Ohl Kim, Tenbrock Klaus
Division of Pediatric Immunology, Department of Pediatrics, RWTH Aachen University, Pauwelsstraße 30, 52074 Aachen, Germany.
J Biomed Biotechnol. 2011;2011:432595. doi: 10.1155/2011/432595. Epub 2011 Oct 16.
Systemic lupus erythematosus (SLE) is an autoimmune disease of unknown origin affecting virtually all organ systems. Beyond genetic and environmental factors, cytokine imbalances contribute to immune dysfunction, trigger inflammation, and induce organ damage. The key cytokine that is involved in SLE pathogenesis is interferon alpha. Interferon secretion is induced by immune complexes and leads to upregulation of several inflammatory proteins, which account for the so-called IFN signature that can be found in the majority of SLE PBMCs. Additionally IL-6 and IFN-y as well as T-cell-derived cytokines like IL-17, IL-21, and IL-2 are dysregulated in SLE. The latter induce a T-cell phenotype that is characterized by enhanced B-cell help and enhanced secretion of proinflammatory cytokines but reduced induction of suppressive T cells and activation-induced cell death. This paper will focus on these cytokines and highlights pathophysiological approaches and therapeutic potential.

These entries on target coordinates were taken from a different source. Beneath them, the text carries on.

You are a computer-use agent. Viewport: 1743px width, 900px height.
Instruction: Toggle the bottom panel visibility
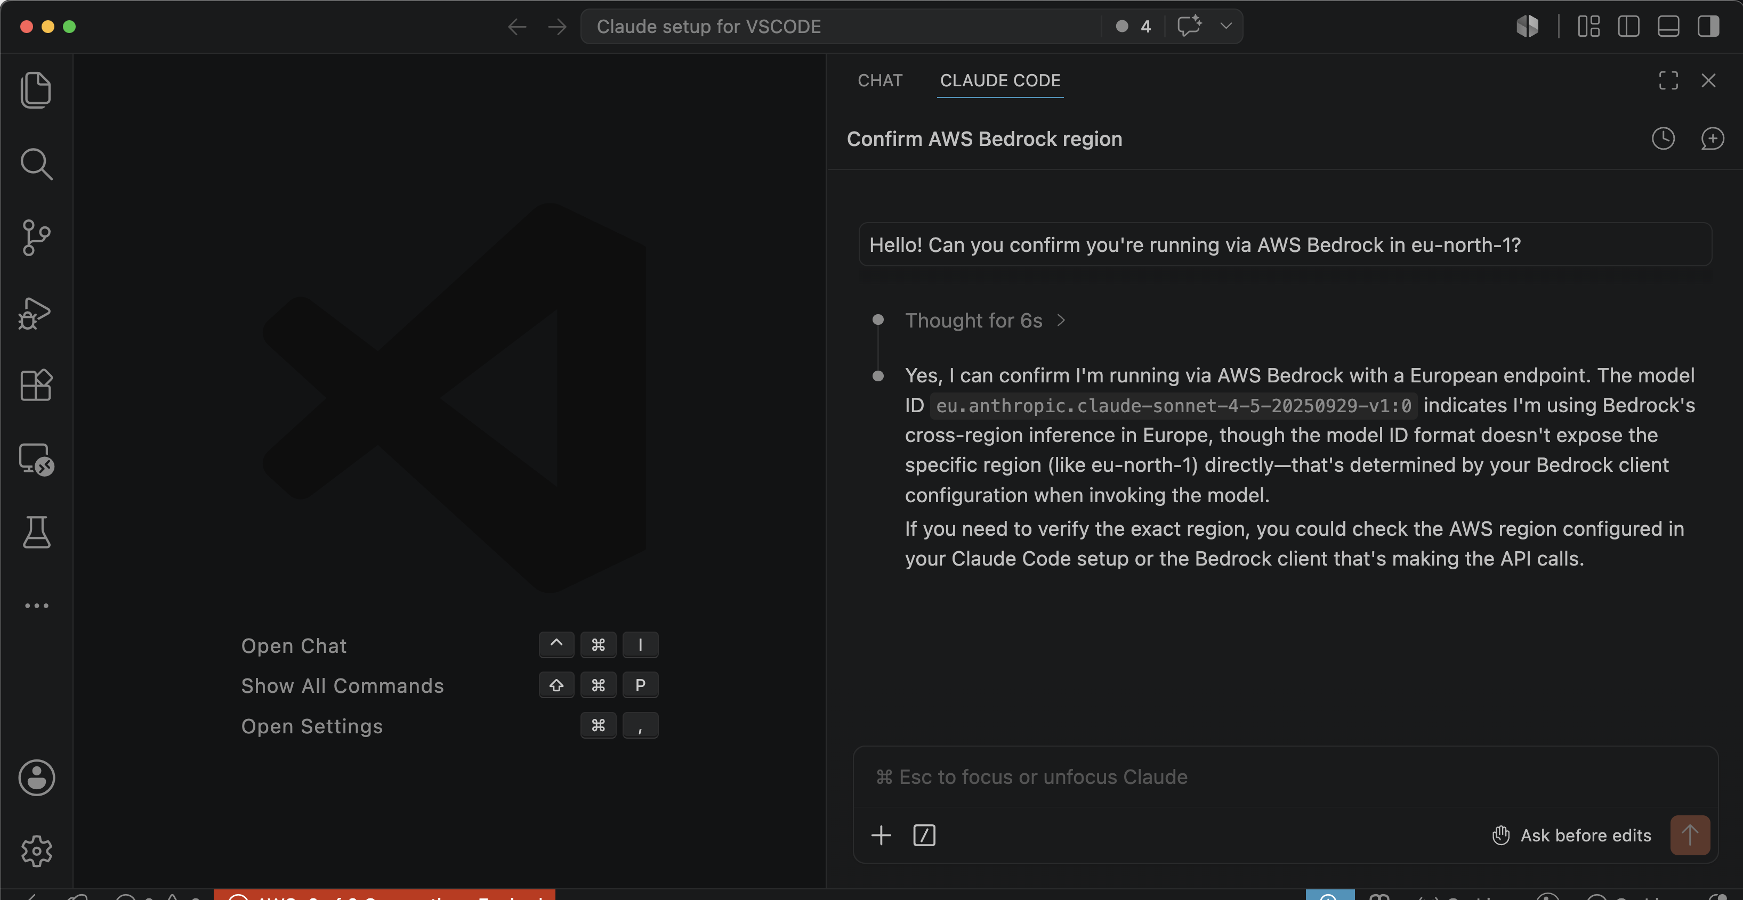1668,26
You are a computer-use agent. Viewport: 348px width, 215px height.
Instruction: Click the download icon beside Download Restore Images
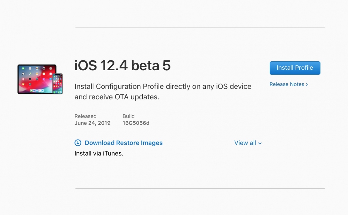click(x=78, y=143)
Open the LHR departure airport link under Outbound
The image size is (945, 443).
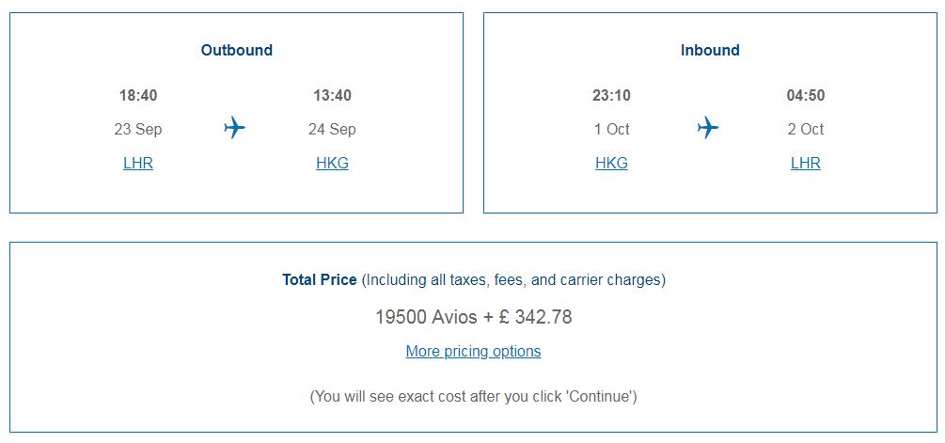(138, 164)
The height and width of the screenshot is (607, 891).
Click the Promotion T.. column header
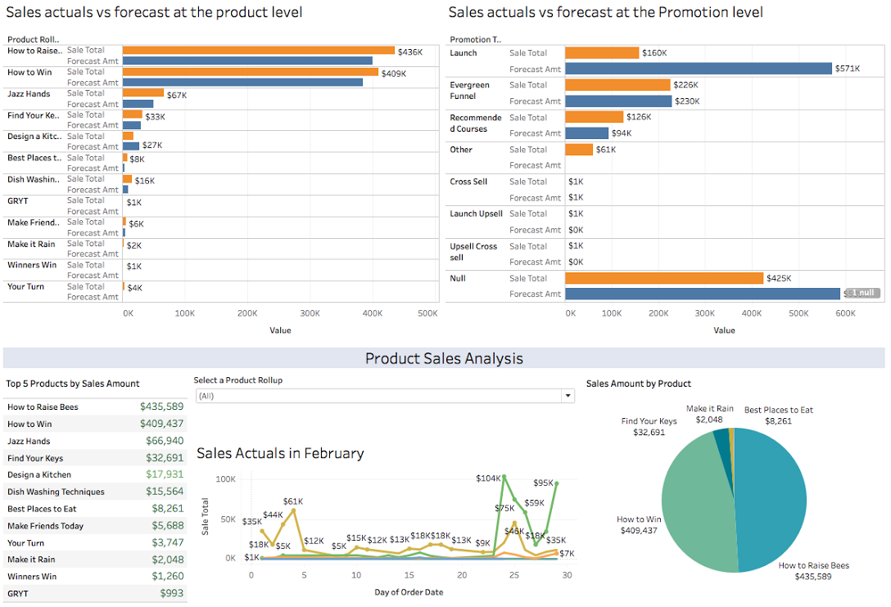475,39
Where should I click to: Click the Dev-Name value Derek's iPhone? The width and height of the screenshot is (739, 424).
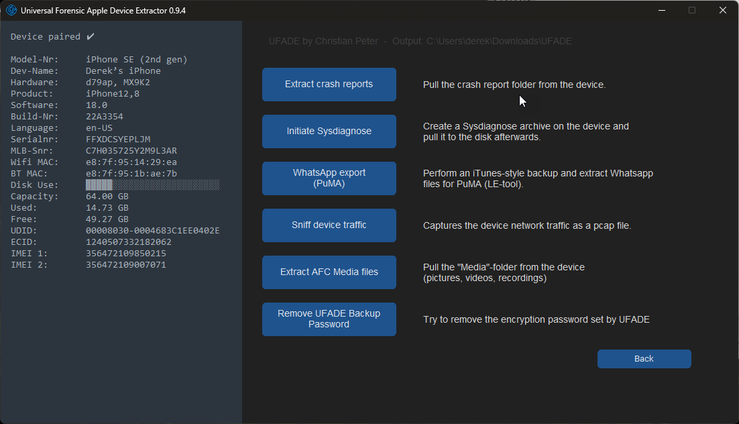coord(123,71)
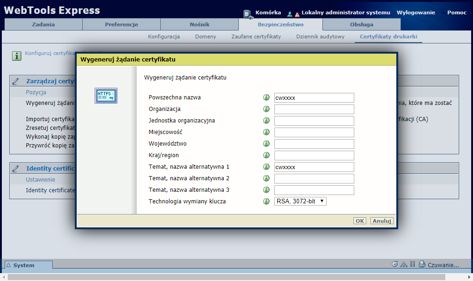Click the media roll icon in status bar

click(394, 265)
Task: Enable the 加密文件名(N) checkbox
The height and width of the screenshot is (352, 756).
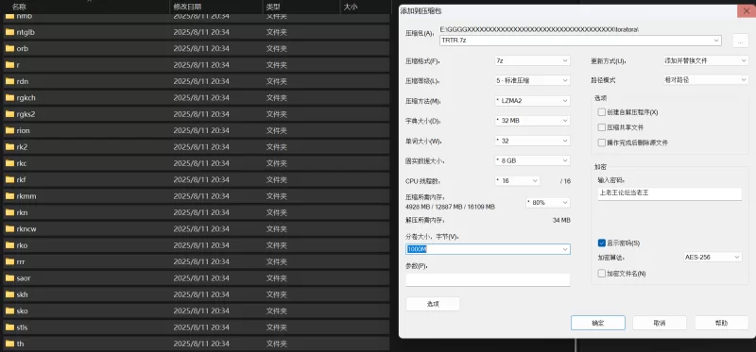Action: click(x=601, y=274)
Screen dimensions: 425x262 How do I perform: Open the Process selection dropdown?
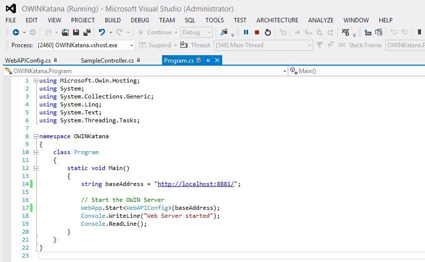132,45
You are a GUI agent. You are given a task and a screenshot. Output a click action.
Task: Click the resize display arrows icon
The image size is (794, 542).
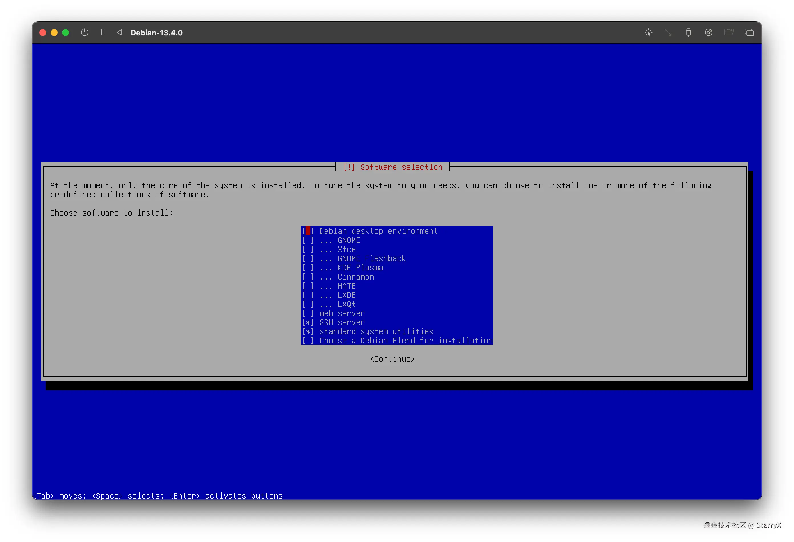click(668, 32)
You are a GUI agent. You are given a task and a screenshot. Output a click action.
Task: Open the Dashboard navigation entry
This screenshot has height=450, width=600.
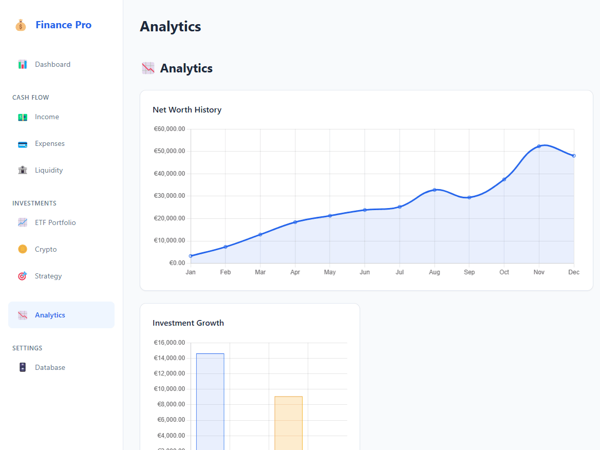coord(52,64)
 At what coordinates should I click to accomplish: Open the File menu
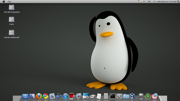10,1
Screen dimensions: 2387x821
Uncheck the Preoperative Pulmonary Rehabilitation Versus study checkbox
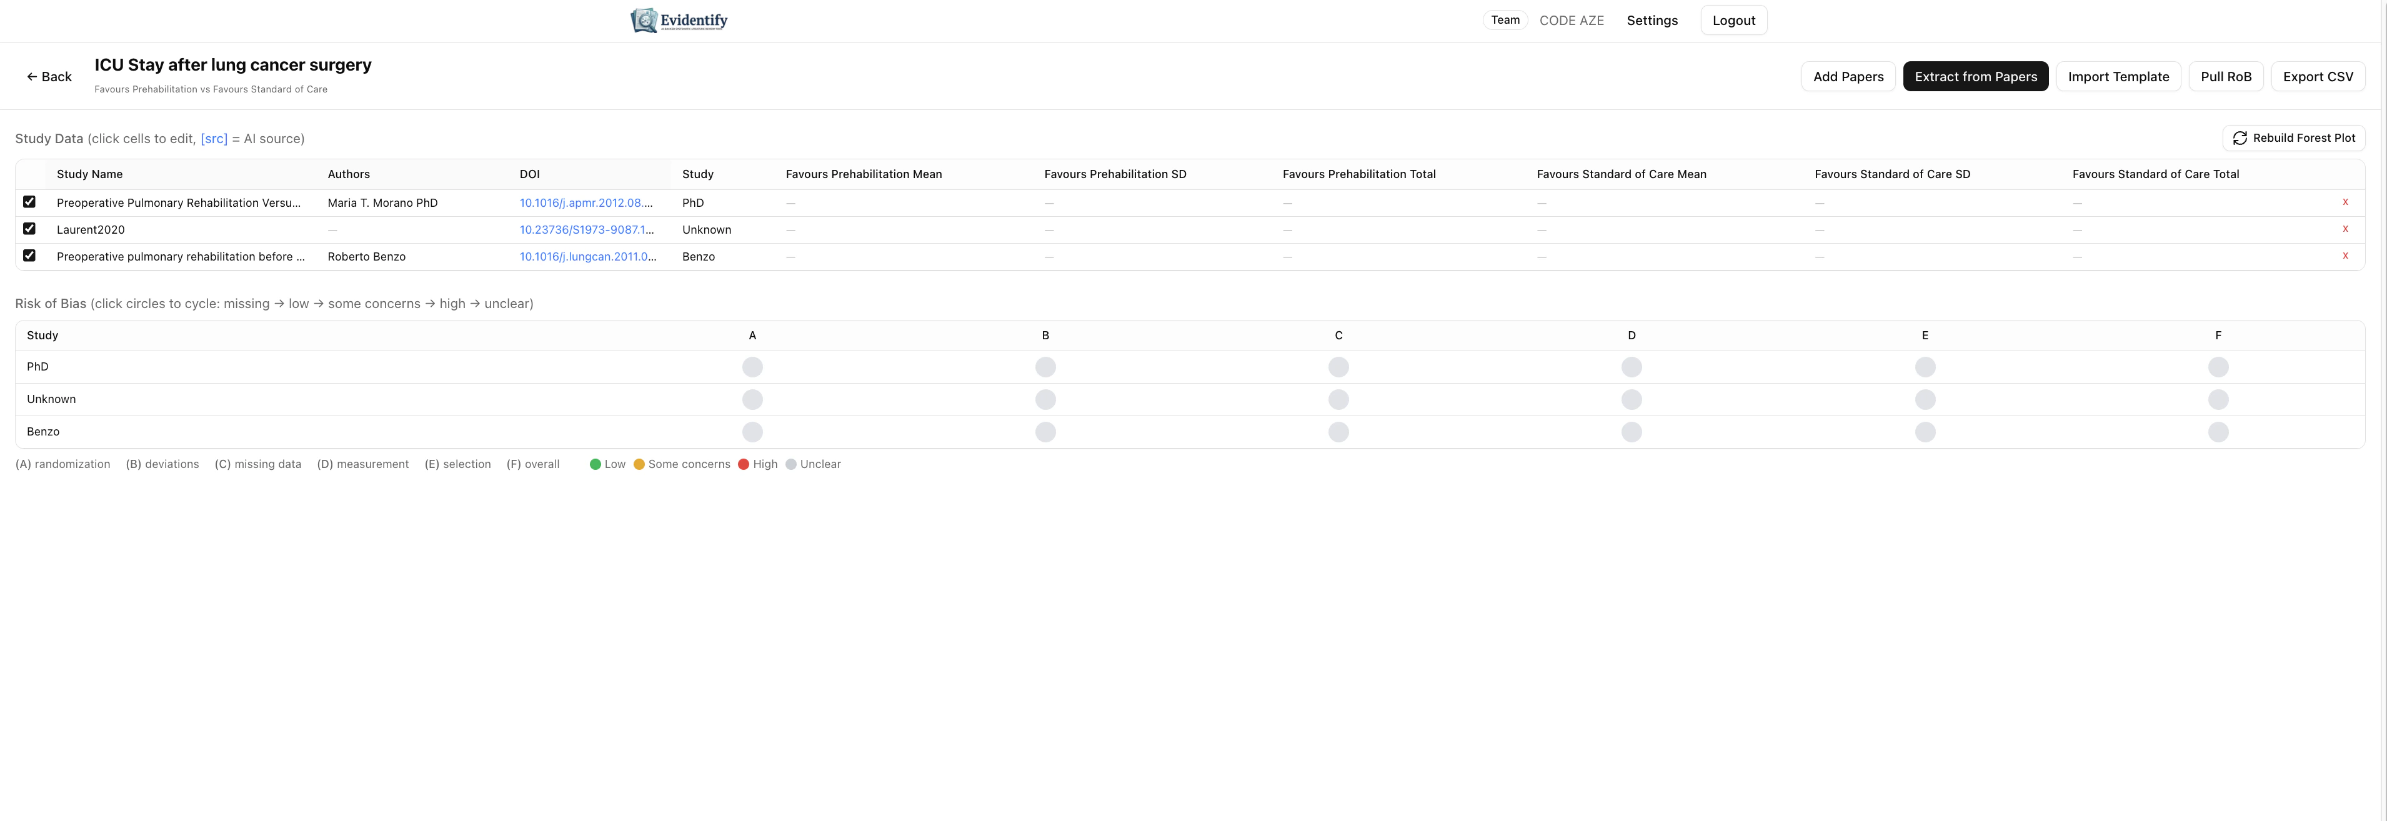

系统性红斑狼疮(SLE)是一种病因不明的自身免疫性疾病,几乎会影响所有器官系统。除了遗传和环境因素外,细胞因子失衡会导致免疫功能障碍、引发炎症并导致器官损伤。参与SLE发病机制的关键细胞因子是α干扰素。免疫复合物可诱导干扰素分泌,并导致多种炎症蛋白上调,这些炎症蛋白构成了大多数SLE外周血单个核细胞中所谓的IFN特征。此外,IL-6、IFN-γ以及T细胞衍生的细胞因子如IL-17、IL-21和IL-2在SLE中也失调。后者诱导一种T细胞表型,其特征是增强B细胞辅助和促炎细胞因子的分泌,但抑制性T细胞的诱导减少和活化诱导的细胞死亡减少。本文将聚焦于这些细胞因子,并强调病理生理学方法和治疗潜力。